[Dataset excerpt]
* Begin *
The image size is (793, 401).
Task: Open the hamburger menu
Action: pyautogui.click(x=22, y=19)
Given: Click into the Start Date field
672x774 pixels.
* End *
* Begin *
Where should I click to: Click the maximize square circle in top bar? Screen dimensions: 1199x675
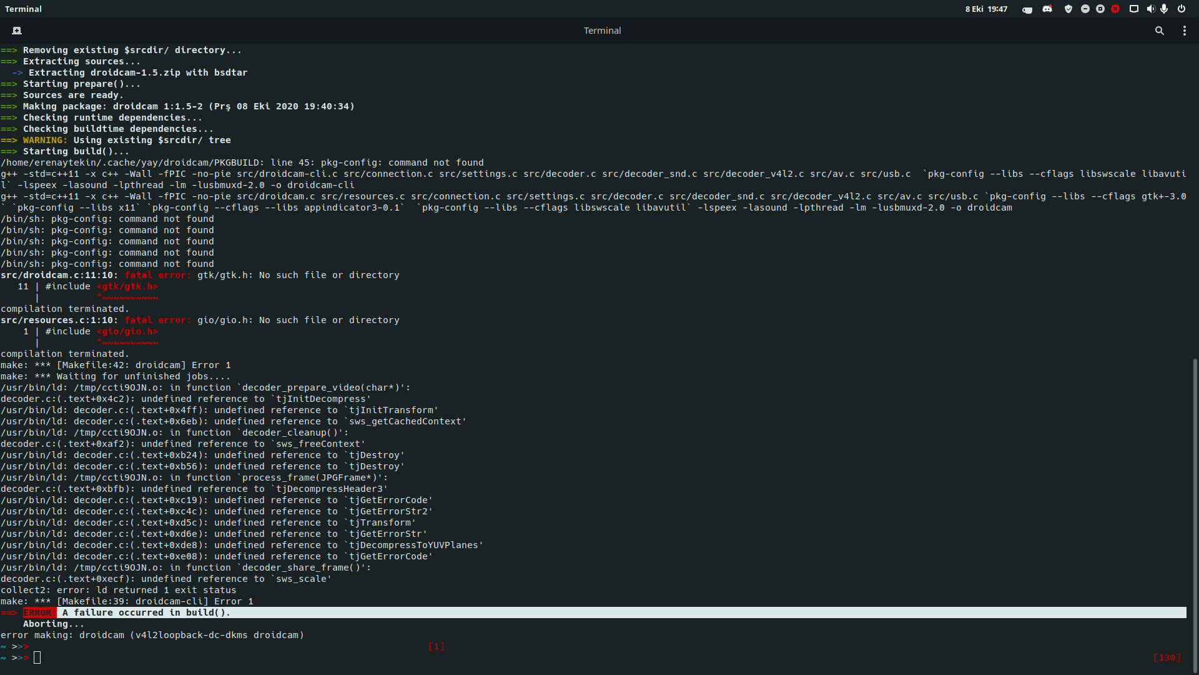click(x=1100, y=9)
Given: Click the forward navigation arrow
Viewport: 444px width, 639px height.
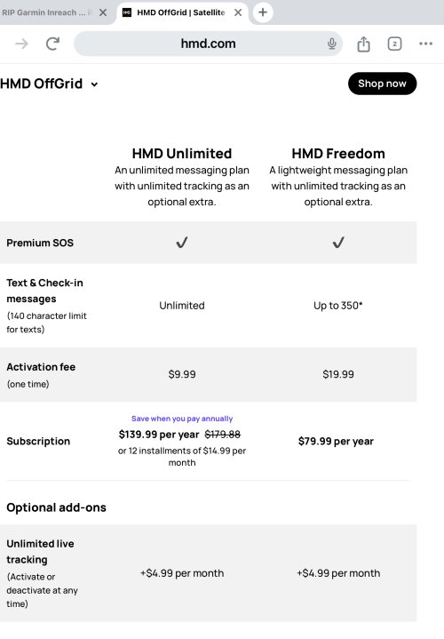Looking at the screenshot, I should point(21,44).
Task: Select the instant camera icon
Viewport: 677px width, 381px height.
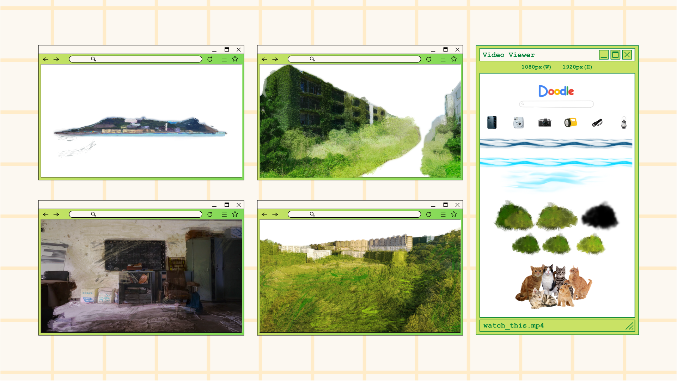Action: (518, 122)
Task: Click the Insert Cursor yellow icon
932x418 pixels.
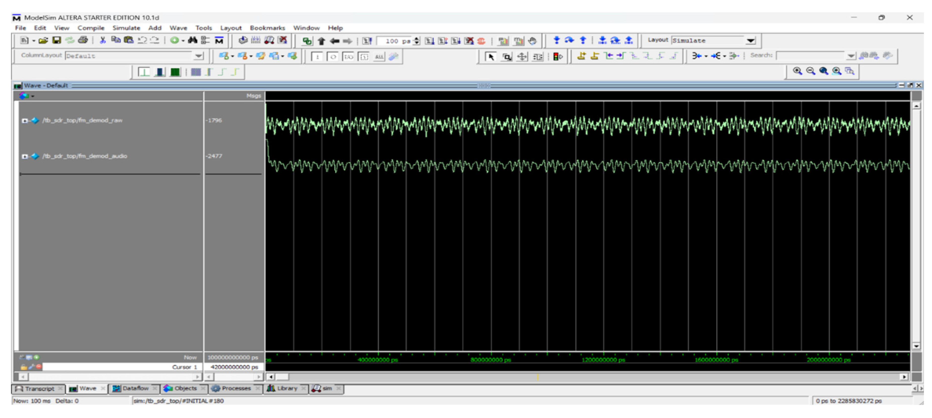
* End *
* Begin *
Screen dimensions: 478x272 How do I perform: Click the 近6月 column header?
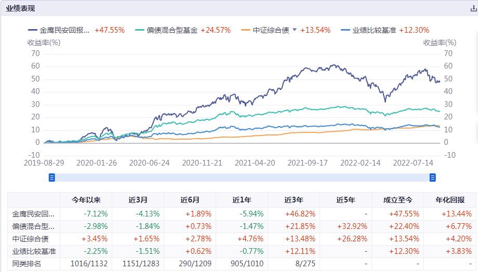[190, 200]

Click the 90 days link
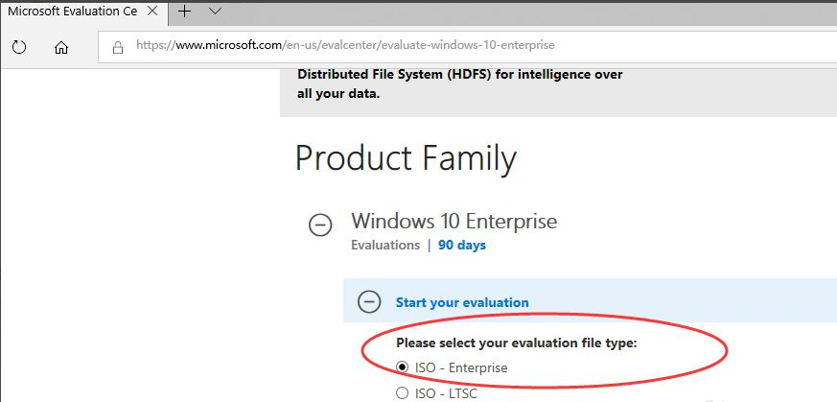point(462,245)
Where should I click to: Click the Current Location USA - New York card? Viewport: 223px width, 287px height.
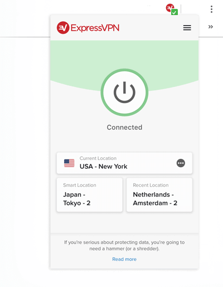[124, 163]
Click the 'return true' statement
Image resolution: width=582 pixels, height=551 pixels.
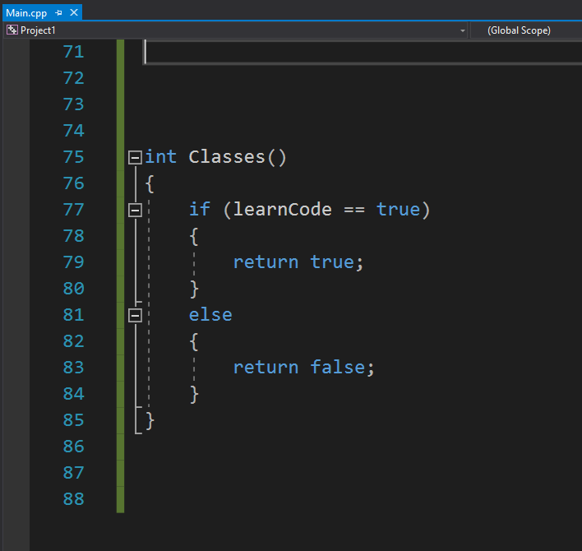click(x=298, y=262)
* End *
Copy out the rows above word for word, starting with the line containing "The image size is (793, 401)." and ending with the line containing "672x774 pixels.".

SOLUTION BELOW:
The image size is (793, 401).
Task: Open the hamburger menu
Action: pyautogui.click(x=22, y=19)
Given: Click into the Start Date field
672x774 pixels.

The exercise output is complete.